#### WORK INSTRUCTIONS
Reproduce verbatim the lines from the one containing "Image resolution: width=1920 pixels, height=1022" through the one containing "(488, 1003).", both included, and nothing else.

——————

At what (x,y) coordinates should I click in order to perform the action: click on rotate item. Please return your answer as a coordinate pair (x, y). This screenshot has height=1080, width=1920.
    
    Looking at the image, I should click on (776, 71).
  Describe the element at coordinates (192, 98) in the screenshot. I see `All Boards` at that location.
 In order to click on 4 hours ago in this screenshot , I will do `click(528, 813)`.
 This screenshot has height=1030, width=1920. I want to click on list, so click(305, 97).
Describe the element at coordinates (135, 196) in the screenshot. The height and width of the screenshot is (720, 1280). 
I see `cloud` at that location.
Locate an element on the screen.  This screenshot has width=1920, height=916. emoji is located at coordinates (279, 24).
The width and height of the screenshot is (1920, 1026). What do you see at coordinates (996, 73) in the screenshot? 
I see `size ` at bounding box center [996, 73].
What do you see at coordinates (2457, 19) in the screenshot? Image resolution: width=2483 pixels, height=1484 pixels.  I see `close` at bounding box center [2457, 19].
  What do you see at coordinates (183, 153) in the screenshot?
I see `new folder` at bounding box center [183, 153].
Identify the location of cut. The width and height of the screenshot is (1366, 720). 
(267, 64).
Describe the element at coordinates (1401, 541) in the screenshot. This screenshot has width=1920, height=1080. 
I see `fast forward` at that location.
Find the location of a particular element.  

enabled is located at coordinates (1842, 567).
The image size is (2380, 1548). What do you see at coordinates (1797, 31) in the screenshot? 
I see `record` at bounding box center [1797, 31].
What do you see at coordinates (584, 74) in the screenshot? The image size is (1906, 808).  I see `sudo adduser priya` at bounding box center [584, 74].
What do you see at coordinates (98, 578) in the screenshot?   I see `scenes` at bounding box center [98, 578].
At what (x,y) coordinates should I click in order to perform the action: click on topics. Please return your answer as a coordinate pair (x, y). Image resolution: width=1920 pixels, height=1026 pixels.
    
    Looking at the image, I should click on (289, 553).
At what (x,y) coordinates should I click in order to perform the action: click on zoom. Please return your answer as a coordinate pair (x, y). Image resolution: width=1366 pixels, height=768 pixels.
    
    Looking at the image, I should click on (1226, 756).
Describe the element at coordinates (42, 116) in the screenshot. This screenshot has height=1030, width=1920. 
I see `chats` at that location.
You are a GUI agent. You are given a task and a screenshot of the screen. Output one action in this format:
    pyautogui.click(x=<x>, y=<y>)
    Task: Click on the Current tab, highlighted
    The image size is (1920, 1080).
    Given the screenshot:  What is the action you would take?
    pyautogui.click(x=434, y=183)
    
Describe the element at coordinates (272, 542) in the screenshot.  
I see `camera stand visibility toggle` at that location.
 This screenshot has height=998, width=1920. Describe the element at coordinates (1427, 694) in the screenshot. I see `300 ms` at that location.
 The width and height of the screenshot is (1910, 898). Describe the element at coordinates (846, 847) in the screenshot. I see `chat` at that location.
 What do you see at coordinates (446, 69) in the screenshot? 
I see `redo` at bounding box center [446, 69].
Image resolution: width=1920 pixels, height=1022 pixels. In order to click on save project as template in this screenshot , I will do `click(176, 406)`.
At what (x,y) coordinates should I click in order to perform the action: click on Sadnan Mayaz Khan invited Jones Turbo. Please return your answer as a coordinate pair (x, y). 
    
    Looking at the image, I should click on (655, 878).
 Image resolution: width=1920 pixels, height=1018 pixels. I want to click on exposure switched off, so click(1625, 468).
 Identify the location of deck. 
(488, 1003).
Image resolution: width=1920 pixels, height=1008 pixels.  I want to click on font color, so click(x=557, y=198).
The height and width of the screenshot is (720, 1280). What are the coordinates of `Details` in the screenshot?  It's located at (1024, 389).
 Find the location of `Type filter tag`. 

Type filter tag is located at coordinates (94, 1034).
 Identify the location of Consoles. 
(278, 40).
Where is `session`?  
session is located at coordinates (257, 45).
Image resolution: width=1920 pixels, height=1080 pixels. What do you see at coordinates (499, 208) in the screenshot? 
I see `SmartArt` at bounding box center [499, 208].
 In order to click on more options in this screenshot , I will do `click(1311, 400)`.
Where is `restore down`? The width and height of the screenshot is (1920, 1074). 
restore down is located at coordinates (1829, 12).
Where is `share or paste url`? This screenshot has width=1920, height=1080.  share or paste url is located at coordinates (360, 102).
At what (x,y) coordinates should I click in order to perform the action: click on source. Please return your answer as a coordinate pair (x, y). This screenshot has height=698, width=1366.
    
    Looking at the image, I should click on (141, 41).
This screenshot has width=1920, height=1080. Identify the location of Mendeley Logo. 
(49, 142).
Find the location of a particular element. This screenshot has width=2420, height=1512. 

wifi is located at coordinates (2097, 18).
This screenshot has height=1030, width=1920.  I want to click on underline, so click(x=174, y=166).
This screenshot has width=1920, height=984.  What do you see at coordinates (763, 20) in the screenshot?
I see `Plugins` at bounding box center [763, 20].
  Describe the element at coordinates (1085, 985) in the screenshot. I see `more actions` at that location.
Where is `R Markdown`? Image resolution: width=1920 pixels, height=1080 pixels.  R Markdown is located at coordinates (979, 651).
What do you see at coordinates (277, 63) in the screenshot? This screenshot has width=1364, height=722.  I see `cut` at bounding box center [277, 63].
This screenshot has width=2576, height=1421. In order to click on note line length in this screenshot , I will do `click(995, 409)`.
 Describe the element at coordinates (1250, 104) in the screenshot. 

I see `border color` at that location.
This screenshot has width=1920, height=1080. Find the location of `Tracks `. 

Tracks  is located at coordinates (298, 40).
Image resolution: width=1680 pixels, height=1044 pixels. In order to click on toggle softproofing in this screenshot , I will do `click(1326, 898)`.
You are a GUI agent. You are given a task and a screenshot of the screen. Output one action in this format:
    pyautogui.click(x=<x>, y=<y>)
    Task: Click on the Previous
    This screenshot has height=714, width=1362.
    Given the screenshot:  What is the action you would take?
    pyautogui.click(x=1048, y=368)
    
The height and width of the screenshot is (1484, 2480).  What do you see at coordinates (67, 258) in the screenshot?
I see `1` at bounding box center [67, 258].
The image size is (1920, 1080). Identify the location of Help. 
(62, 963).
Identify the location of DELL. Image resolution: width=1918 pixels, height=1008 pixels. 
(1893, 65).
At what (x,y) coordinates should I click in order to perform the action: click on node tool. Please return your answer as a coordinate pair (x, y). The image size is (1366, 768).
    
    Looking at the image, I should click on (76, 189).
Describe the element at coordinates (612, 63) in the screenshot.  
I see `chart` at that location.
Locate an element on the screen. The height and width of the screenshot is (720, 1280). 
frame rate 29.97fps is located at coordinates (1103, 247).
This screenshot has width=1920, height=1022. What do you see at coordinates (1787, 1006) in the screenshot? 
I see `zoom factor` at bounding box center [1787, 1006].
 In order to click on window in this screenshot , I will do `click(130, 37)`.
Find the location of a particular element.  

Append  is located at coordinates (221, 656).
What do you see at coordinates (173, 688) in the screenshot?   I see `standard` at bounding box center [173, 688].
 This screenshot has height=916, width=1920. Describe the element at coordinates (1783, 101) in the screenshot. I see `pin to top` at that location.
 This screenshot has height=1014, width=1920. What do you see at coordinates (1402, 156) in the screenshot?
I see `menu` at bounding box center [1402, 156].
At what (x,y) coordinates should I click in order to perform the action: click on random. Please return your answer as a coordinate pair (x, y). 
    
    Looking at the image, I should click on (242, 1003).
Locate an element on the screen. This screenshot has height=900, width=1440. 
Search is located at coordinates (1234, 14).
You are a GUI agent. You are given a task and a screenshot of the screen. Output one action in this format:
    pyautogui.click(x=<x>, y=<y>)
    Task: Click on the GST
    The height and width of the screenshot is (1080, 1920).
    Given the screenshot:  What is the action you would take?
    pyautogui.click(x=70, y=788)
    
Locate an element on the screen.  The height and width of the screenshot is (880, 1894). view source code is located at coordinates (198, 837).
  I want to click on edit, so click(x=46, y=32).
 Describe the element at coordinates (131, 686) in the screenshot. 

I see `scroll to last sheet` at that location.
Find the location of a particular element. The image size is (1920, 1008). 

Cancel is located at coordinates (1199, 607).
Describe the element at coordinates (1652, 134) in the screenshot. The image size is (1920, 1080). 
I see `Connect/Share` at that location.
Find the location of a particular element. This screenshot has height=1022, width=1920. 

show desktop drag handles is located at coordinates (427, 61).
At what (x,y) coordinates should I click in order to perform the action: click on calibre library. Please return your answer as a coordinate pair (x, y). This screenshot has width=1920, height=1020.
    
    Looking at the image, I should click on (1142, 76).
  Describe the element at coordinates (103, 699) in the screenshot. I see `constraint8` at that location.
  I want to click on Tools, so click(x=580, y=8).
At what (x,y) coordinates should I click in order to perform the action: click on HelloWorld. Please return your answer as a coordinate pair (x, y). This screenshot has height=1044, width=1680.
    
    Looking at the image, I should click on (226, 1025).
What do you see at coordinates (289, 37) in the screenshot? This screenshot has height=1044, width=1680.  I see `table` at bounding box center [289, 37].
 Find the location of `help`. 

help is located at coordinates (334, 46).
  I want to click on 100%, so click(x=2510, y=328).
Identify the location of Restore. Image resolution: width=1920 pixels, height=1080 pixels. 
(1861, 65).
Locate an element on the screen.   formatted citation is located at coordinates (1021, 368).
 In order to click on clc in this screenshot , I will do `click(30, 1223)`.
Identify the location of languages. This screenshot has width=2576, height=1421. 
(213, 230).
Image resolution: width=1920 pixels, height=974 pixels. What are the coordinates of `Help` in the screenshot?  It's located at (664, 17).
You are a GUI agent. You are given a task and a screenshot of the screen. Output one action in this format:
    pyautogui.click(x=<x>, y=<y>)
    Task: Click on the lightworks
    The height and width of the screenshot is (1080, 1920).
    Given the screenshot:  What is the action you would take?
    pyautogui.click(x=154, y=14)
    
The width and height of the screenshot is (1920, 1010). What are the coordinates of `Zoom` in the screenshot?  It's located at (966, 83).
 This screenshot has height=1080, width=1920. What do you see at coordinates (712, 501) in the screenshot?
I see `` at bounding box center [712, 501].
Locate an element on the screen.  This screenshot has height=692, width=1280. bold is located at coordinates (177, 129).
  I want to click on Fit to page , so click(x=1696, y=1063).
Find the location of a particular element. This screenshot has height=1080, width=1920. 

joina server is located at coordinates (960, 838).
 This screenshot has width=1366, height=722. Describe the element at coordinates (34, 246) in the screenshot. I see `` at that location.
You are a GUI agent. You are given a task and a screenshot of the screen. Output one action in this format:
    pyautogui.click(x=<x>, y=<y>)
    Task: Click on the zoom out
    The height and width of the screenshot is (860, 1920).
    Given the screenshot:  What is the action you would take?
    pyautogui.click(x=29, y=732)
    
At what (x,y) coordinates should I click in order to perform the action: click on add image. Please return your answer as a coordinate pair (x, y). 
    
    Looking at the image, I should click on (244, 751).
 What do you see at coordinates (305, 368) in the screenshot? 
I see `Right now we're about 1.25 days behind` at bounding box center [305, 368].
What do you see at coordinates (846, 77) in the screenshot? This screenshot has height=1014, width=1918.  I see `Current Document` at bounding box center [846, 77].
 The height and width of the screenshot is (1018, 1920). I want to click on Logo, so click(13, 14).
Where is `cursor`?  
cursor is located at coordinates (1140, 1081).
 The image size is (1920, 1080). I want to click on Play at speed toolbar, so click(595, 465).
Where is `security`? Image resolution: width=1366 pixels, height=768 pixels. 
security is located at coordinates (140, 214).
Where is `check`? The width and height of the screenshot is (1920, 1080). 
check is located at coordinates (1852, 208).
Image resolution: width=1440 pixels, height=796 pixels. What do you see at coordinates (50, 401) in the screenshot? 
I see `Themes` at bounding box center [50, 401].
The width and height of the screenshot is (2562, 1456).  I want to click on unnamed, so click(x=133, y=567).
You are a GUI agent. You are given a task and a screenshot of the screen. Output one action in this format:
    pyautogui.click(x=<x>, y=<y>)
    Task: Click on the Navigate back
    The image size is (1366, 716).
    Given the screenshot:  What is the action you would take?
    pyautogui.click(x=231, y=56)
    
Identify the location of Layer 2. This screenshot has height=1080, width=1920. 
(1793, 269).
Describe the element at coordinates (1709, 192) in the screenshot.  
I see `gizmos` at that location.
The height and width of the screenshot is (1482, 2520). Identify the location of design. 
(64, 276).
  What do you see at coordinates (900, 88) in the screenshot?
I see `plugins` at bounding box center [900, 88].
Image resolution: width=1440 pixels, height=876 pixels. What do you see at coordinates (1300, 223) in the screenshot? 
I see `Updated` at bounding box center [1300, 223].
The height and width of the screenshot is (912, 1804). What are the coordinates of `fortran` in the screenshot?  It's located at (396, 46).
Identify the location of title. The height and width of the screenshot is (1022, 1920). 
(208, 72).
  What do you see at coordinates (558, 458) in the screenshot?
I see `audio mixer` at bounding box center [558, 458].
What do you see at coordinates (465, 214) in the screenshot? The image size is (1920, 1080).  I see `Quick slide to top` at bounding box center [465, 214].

——————

#### SOLUTION
Image resolution: width=1920 pixels, height=1022 pixels. In order to click on save project as template in this screenshot , I will do `click(176, 406)`.
At what (x,y) coordinates should I click in order to perform the action: click on Sadnan Mayaz Khan invited Jones Turbo. Please return your answer as a coordinate pair (x, y). 
    
    Looking at the image, I should click on (655, 878).
 Image resolution: width=1920 pixels, height=1018 pixels. I want to click on exposure switched off, so click(1625, 468).
 Identify the location of deck. 
(488, 1003).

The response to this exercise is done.